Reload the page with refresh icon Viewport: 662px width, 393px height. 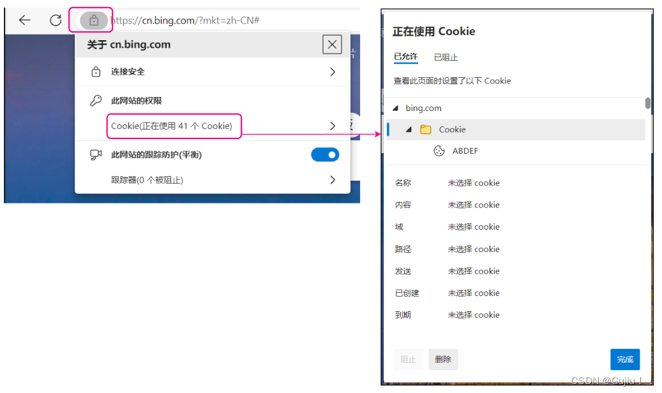click(56, 20)
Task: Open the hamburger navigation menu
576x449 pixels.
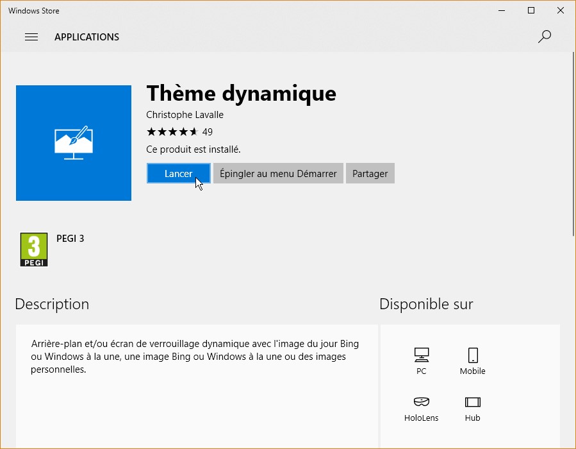Action: click(31, 37)
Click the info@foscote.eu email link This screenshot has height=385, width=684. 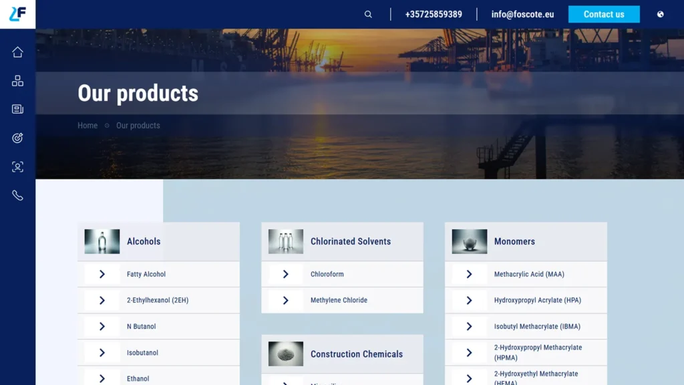coord(522,15)
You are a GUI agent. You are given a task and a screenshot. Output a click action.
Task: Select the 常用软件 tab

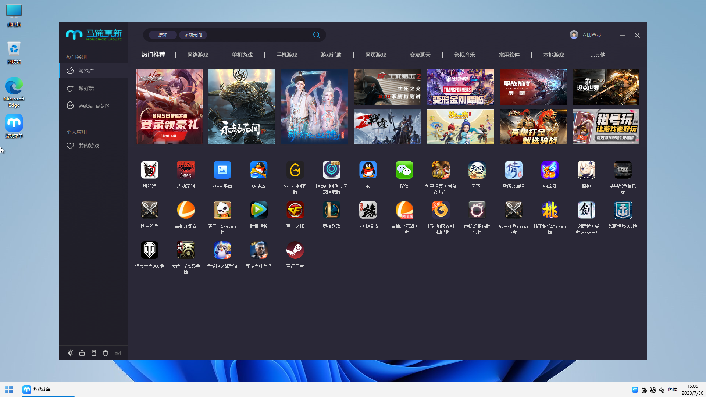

::::::::

REQUEST → Copy the data word for word, from the line containing "You are a GUI" through the end of the data, leaving out the pictures.

RESULT →
You are a GUI agent. You are given a task and a screenshot. Output a click action.
Task: Select the 常用软件 tab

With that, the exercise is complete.